As a foodie, I’ve eaten in both the restaurant downstairs and the upstairs café a few times. The upstairs café is open for lunch and dinner and offers moderately priced a la carte menu. The restaurant downstairs is open for dinner only and serves pre-fixed menu, consisting of 3-4 courses. The restaurant prices range from $60.00 to $95.00 depending on the day. I went to dinner at the restaurant downstairs with a friend who was more of a wine than food enthusiast. He thought the restaurant was rather pricey.

While I find the food consistently good, the service is inconsistent – there are good days or off days. The service at the restaurant is much better than the Café. On my very first visit, for instance, the service was slow that my friend was able to run and to feed the parking meter in between the entre and main course. The waiter was very apologetic and brought us a complementary wood-fired pizza. It turned out to be a very long lunch. But the wait was well worth it. This is where my taste bud rediscovered how local produce should taste, and discovered ‘sandab’ fish. I never had fish that tasted so fresh. The chicken dish made me wish I could eat here every day and the tarte tatin unforgettable. I totally agree with Patricia Schultz’s assessment “If you want to remember how food should taste, eat here.”

Chez Panisse was co-founded by Alice Waters in 1971 (she is now the sole proprietor), on the principle that cooking should be based on the freshest ingredients and locally grown. “Vegetables fresh from the garden, fruit right off the branch and fish straight from the sea” are the best tasting foods. The spirit from which the restaurant was founded is still as alive today. On the menu, you will notice the predominance of local produce added to the meat or fish or any dish.

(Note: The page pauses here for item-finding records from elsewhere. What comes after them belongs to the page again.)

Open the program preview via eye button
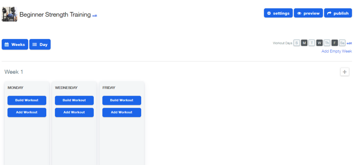 pyautogui.click(x=308, y=13)
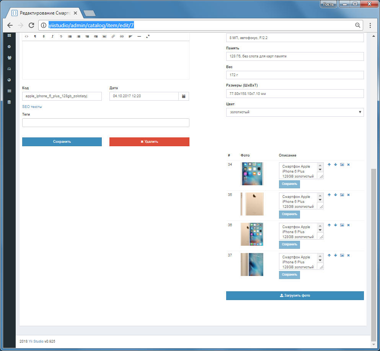Image resolution: width=380 pixels, height=351 pixels.
Task: Expand the SEO тексты section
Action: click(x=32, y=107)
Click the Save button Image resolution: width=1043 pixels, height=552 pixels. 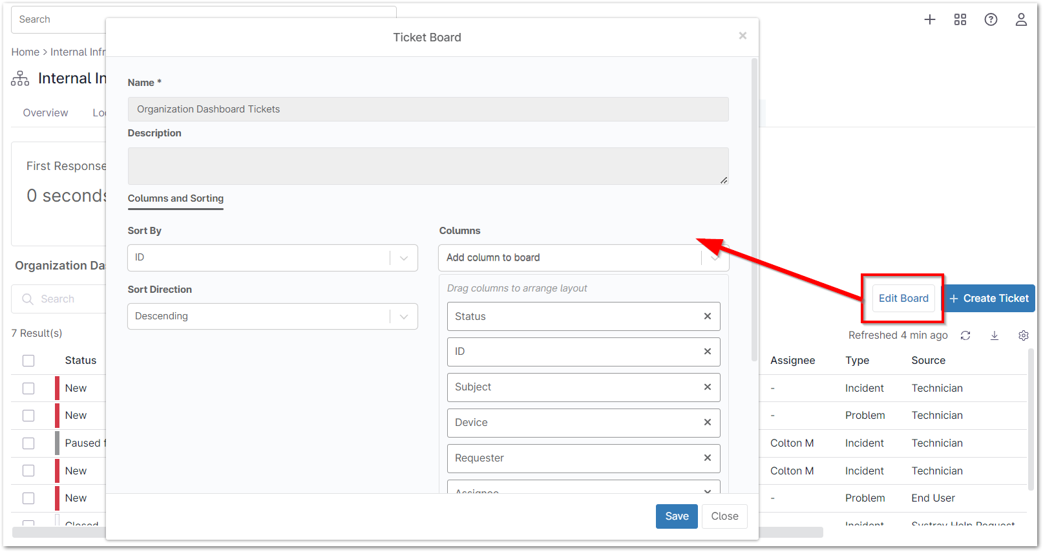tap(676, 516)
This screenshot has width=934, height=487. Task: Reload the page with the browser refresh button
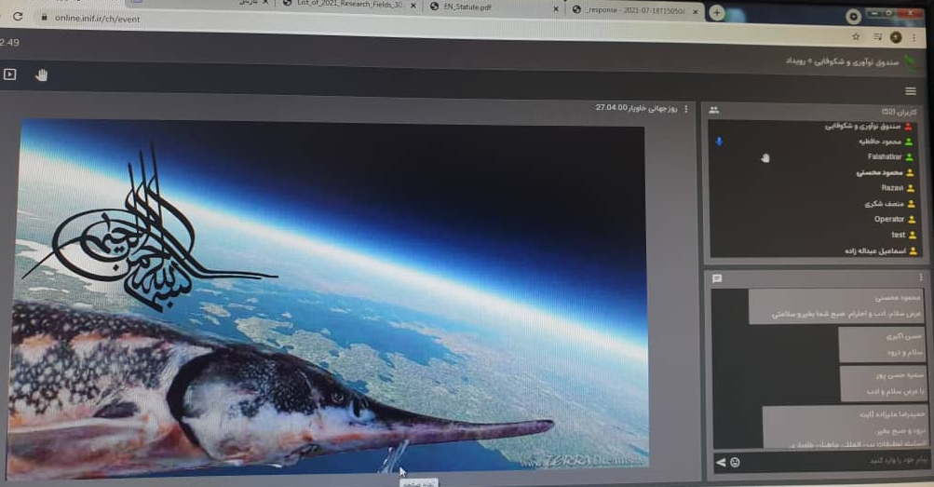pos(18,17)
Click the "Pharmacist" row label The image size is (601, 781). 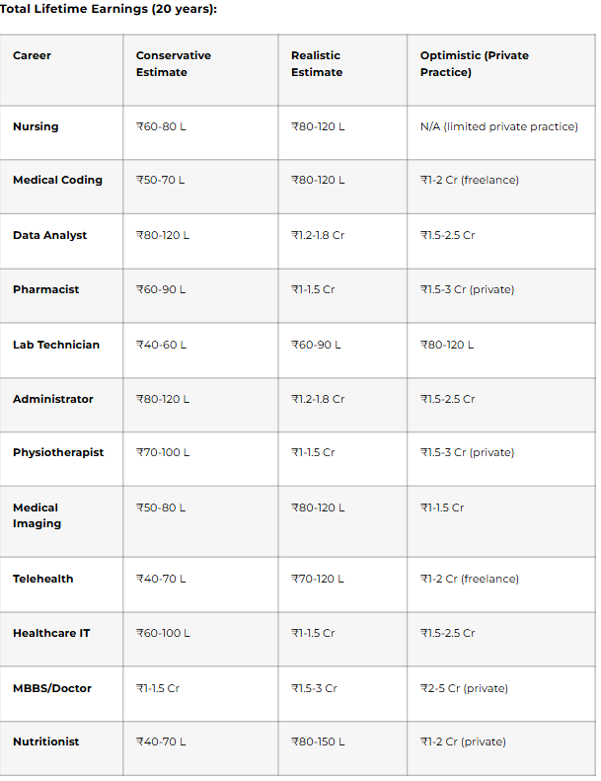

For example, Monterey (any fish or any meat) with green beans, cipollini, and squash blossoms, sweet corn, tomato, tomatillo, peppers, and eggplant. Any vegetables and fruits you can imagine, if they’re in season, will end up on the menu.

The restaurant is still popular and still difficult to book. I thought it would be a treat for the food enthusiasts to eat here on their birthdays. So I tried to make a reservation to the restaurant downstairs through opentable.com, but the system kept giving me an alternate date and time. I called and ended up making a lunch reservation at the café upstairs.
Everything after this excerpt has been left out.